AI Is Changing Agriculture. Just Not the Way You’re Being Told.

AI Is Changing Agriculture. Just Not the Way You’re Being Told.

What’s working, what’s hype, and what the future of AI in agriculture actually depends on.

Every conference you attend, every vendor pitch you sit through, every trade publication you open — someone is telling you that AI is about to change everything about how you operate. And some of what they’re telling you is true.

AI is already creating real, measurable value in agricultural supply chains. We see it firsthand — we use AI tools across our engineering and operations at FreshAhead every day, and we’re investing more, not less.

This isn’t skepticism. It’s the opposite: we believe the opportunity is so significant that it’s worth being honest about what’s real, what’s being oversold, and what it will actually take to capture the full promise.

What’s Real: AI in Agriculture Today

Document processing

If your team spends hours every week keying in bills of lading, invoices, phytosanitary certificates, and customs paperwork, AI can cut that to minutes.
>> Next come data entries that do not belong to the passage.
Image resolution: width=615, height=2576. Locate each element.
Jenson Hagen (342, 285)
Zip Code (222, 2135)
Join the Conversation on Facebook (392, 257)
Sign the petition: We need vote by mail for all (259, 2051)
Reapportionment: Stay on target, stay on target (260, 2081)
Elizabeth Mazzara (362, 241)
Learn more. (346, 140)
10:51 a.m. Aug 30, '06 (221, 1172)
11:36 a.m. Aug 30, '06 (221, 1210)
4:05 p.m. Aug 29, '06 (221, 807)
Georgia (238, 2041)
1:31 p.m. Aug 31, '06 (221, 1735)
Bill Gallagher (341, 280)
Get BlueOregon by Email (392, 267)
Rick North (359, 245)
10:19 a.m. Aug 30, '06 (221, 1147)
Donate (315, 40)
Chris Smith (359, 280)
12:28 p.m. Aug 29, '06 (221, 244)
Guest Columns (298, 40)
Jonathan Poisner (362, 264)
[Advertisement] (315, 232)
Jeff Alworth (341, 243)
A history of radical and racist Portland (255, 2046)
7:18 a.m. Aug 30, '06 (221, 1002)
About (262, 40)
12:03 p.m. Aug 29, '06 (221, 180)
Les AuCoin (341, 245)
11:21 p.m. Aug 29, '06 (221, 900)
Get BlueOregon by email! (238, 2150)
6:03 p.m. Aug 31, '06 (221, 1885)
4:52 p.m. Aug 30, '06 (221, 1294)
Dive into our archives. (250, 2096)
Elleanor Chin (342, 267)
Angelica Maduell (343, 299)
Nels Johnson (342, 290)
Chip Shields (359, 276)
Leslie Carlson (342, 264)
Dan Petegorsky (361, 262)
Document extraction and processing is one of the most immediate, proven applications in our industry — and it’s already running in operations today, not in a demo.

Quality grading

Computer vision systems are grading produce with a consistency that human inspection can’t match across a full shift. When your third inspector on a 12-hour line is tired, their standards drift. A vision system doesn’t drift.

Forecasting and logistics

Demand forecasting models that cross-reference weather patterns, historical volumes, and real-time market signals are helping buyers and sellers time decisions with a precision that spreadsheets and gut instinct can’t replicate.

Route optimization for perishable loads — factoring shelf life, temperature, and delivery windows simultaneously — is reducing waste and freight costs for shippers running tight margins.

The common thread

These aren’t pilot programs. They’re in production. And they share a common trait: in every case, AI is a tool being applied by people who understand the domain. The grower, the buyer, the logistics manager — they bring the context. AI brings the speed.

That distinction matters more than most people realize.

What’s Hype: The Gap Between AI Claims and Evidence

The claims

You’ve heard the bigger promises. AI writes 30% of Microsoft’s code and a quarter of Google’s. Last year, the CEO of one major AI company predicted that 90% of all code would be written by AI within six months. Tech executives are competing to paint a picture in which AI doesn’t just assist — it replaces.

These claims come from companies that have collectively raised hundreds of billions of dollars in venture capital and are spending billions more to drive adoption. They have a financial interest in this narrative. That doesn’t make them wrong about everything — but it’s worth noting that the optimistic productivity studies (claiming developers were 20% to 55% faster) came from the same companies selling the tools.

What independent researchers found

When independent researchers studied the same question — people without a product to sell — they found something different.

A nonprofit called METR ran a randomized controlled trial with experienced software developers. AI tools made them 19% slower on real-world tasks — while the developers themselves believed they were 20% faster. That’s a 43-point gap between perception and reality, one of the largest ever measured in software engineering.1

The neutral consultancy Bain & Company assessed real-world AI productivity gains and called them “unremarkable.”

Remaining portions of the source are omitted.